Hewlett-Packard is yet again ramping up the number of jobs it expects to eliminate as part of its turnaround plan, blaming market and business pressures for the cuts in a regulatory filing Monday.
The world's largest computer maker revealed in a filing with the Securities and Exchange Commission that it expects to cut an additional 5,000 jobs on top of the 29,000 it previously planned to eliminate. The company originally announced plans to cut 27,000 positions in May 2012, boosting that figure in September 2012.
"Due to continued market and business pressures, as of October 31, 2013, HP expects to eliminate an additional 15% of those 29,000 positions, or a total of approximately 34,000 positions, and to record an additional 15% of that $3.6 billion in total costs, or approximately $4.1 billion in aggregate charges," the company said in its annual report. "HP expects to record these charges through the end of HP's 2014 fiscal year as the accounting recognition."
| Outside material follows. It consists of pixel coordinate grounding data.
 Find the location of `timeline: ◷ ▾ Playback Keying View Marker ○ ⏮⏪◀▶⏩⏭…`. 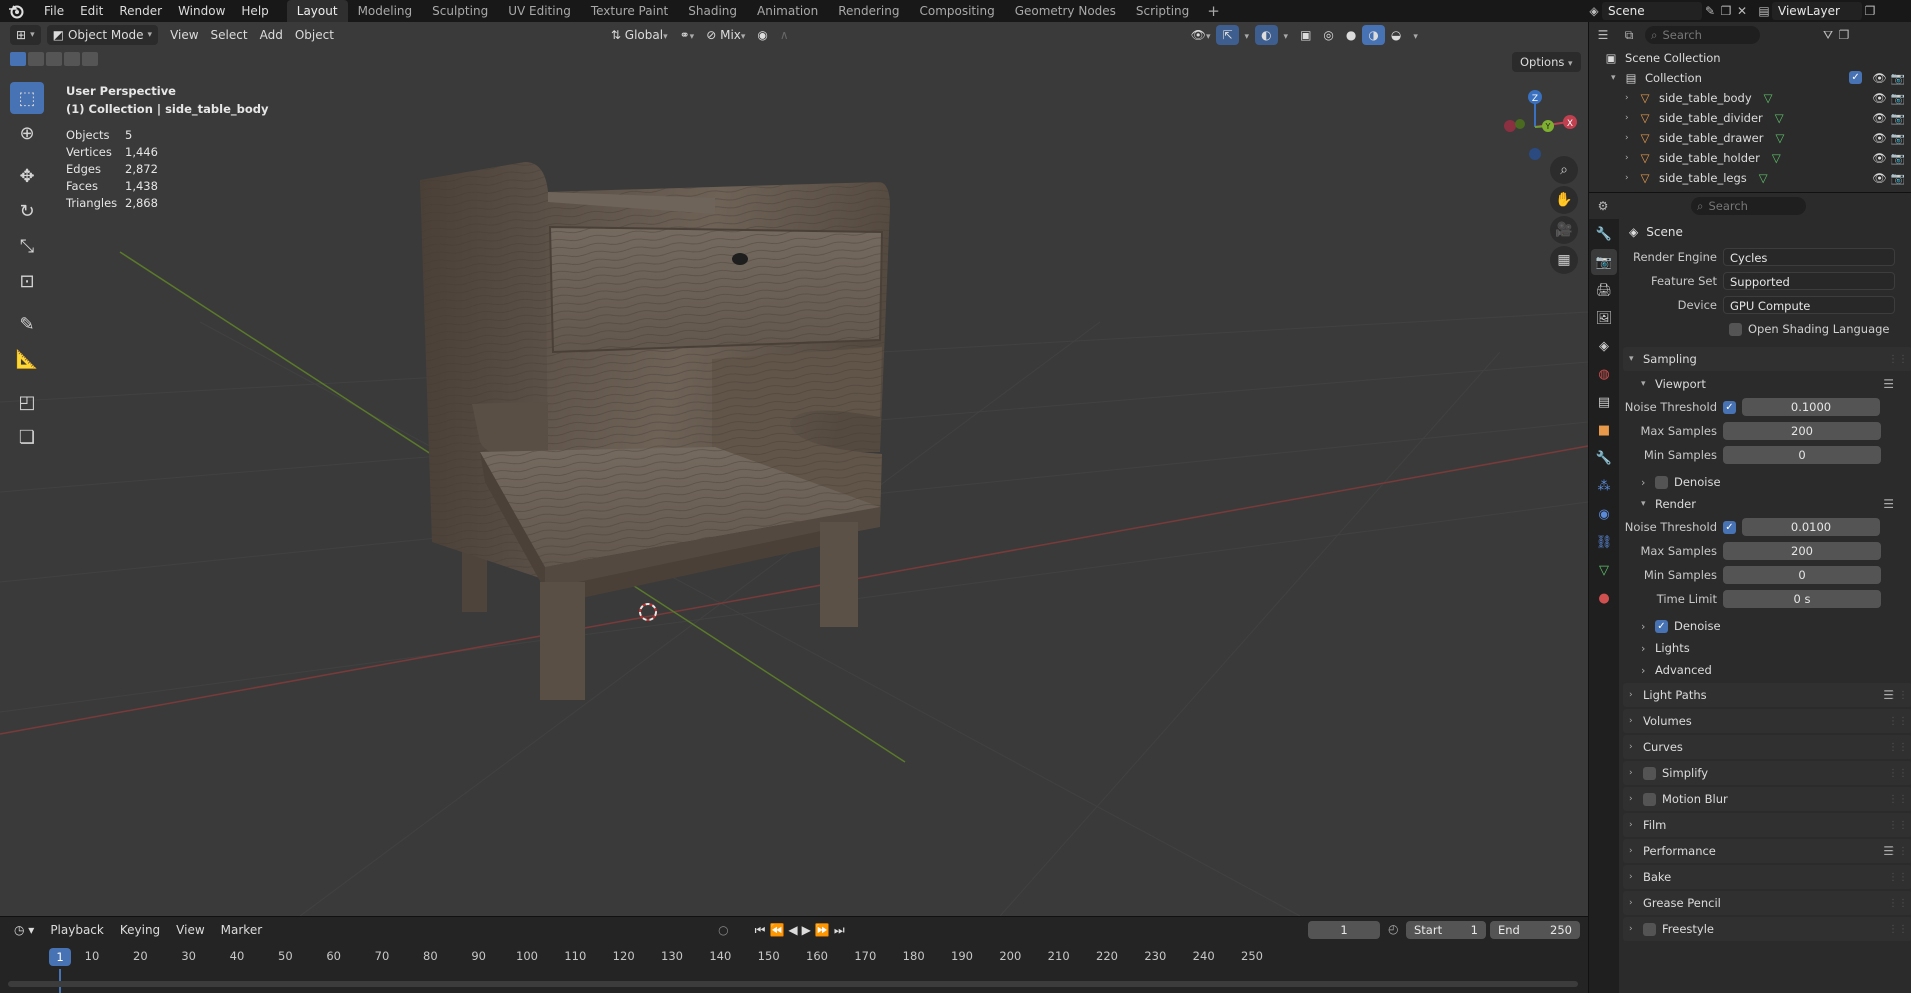

timeline: ◷ ▾ Playback Keying View Marker ○ ⏮⏪◀▶⏩⏭… is located at coordinates (794, 954).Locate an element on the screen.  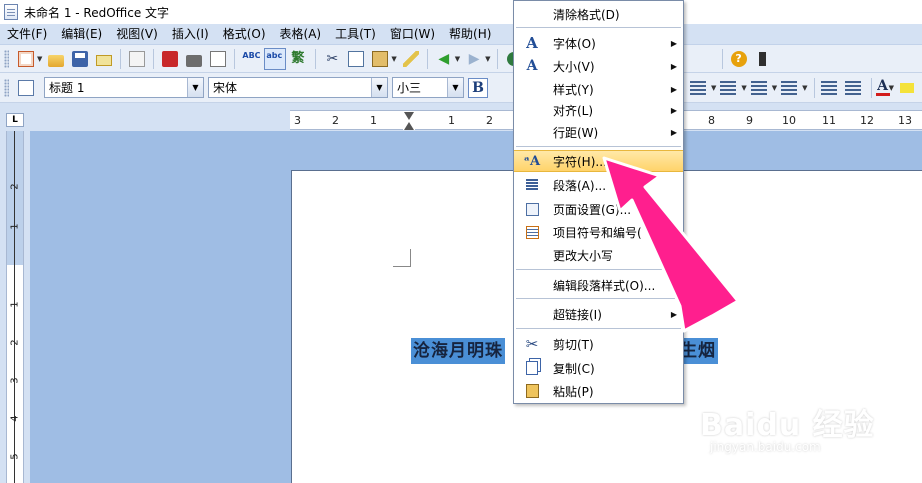
increase-indent-icon is located at coordinates (852, 88).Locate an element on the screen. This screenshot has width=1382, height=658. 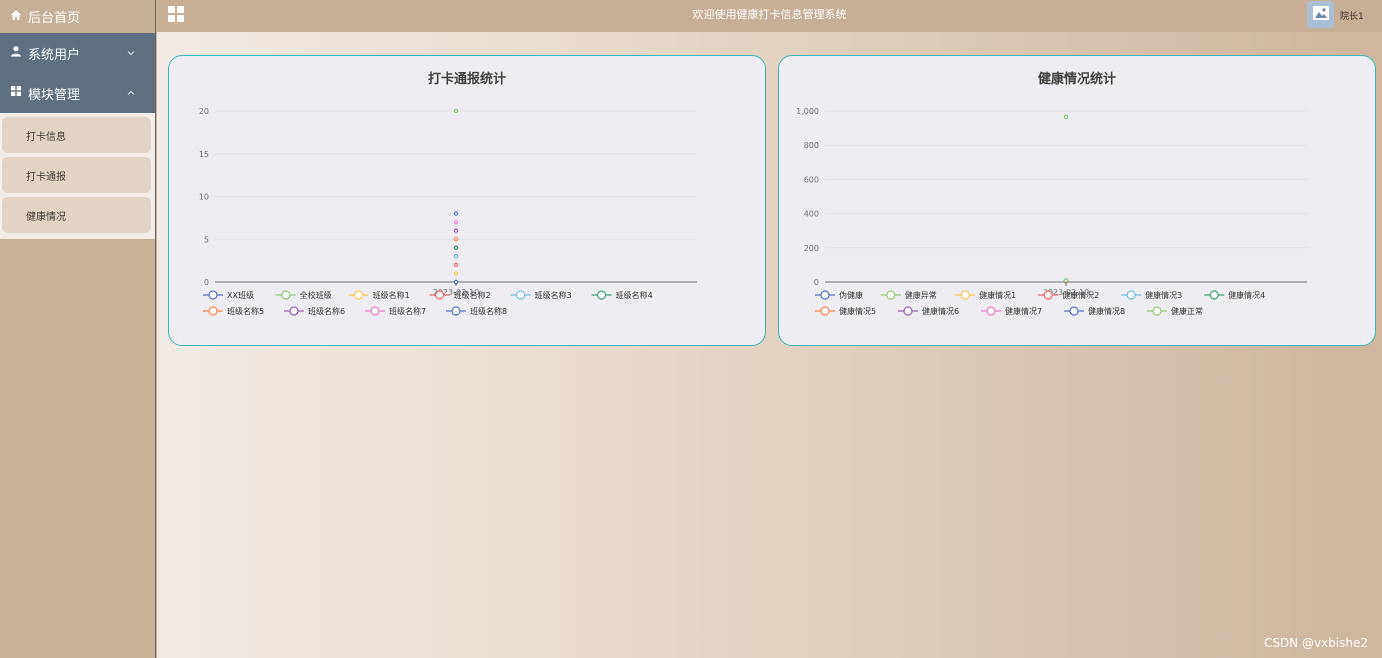
y-tick-label: 15 is located at coordinates (204, 154).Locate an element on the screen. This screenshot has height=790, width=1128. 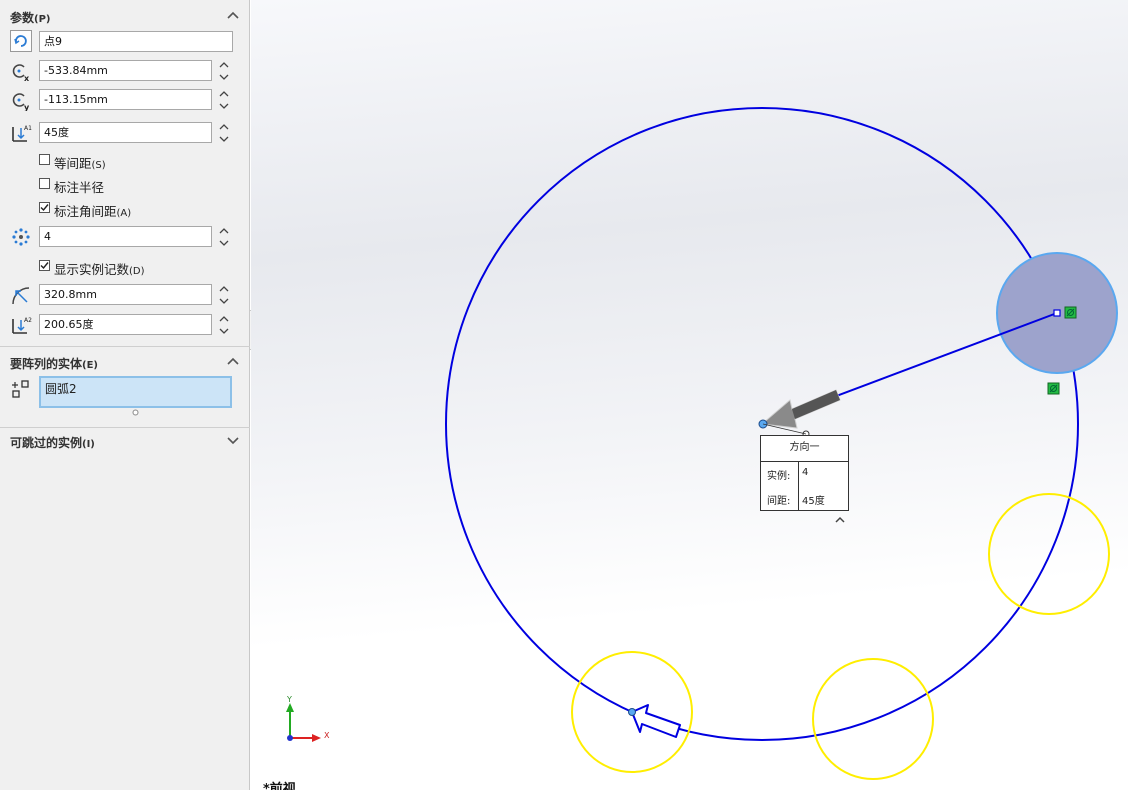
center-point-field: 点9 is located at coordinates (136, 42).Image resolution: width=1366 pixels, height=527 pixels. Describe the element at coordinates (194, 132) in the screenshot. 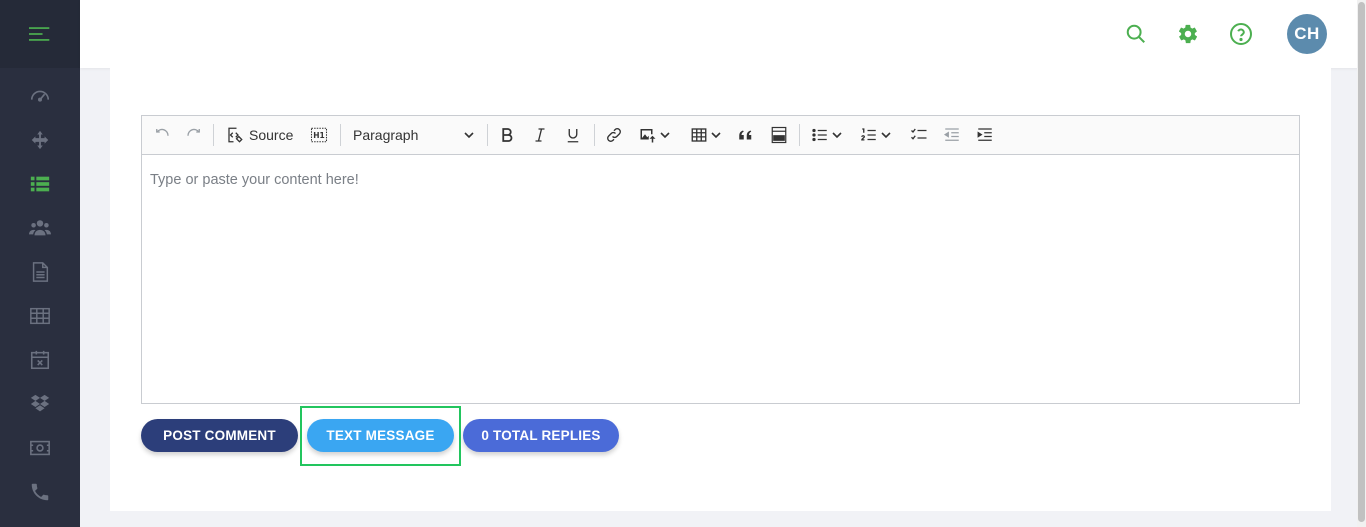

I see `redo-icon` at that location.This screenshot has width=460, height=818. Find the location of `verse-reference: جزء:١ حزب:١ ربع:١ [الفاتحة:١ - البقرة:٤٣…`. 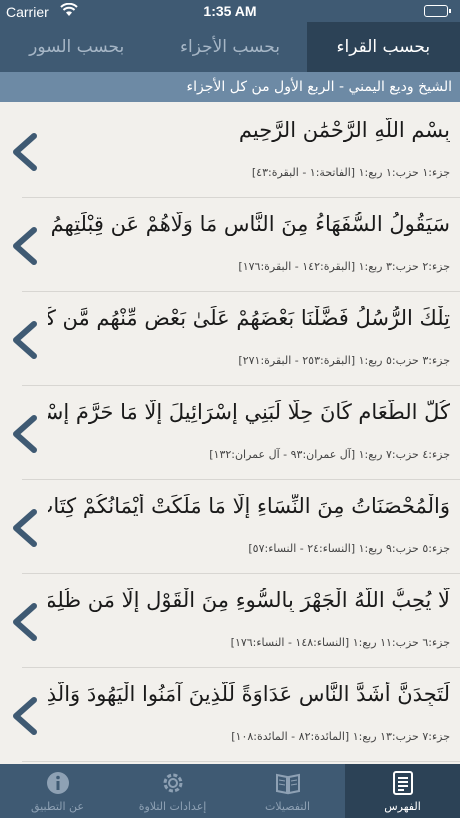

verse-reference: جزء:١ حزب:١ ربع:١ [الفاتحة:١ - البقرة:٤٣… is located at coordinates (350, 172).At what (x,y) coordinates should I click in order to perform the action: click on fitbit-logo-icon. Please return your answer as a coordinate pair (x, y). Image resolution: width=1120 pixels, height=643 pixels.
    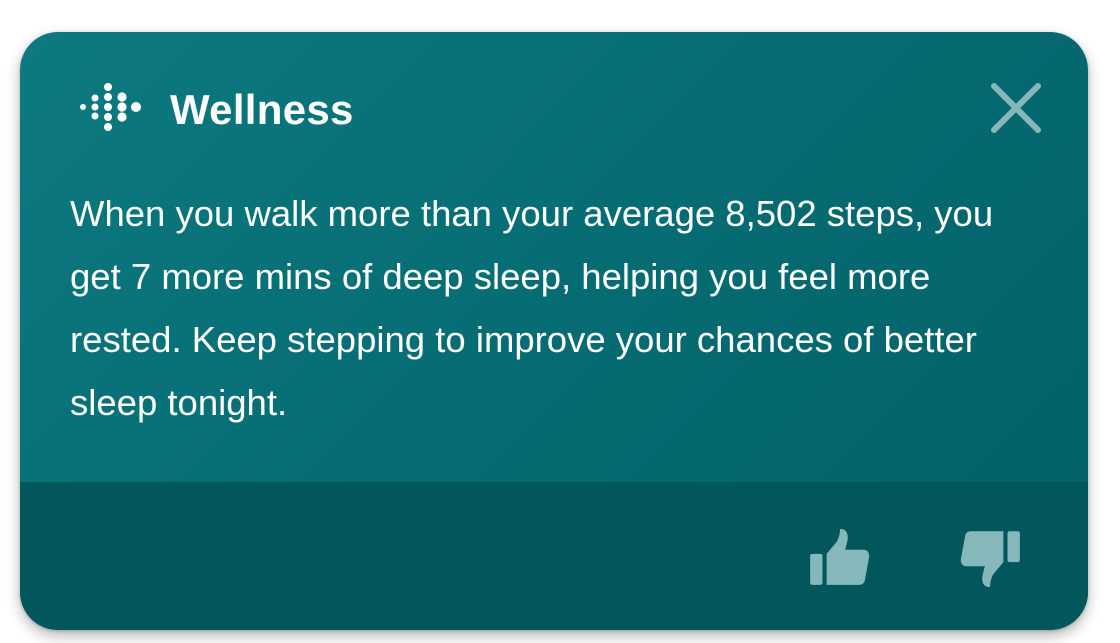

HP, which currently employs about 331,800 worldwide, expects the cuts to be completed by October 2014.
Job cuts already made as part of the plan appeared to be helping the company's turnaround efforts. In November, the company reported a fourth-quarter profit of $1.4 billion, or 73 cents a share, on revenue of $29.1 billion, down 3 percent from the same quarter in 2012.
Updated 12/31 at 8:45 a.m. to note that the job cuts were first disclosed in a regulatory filing in October, as well as an analyst meeting.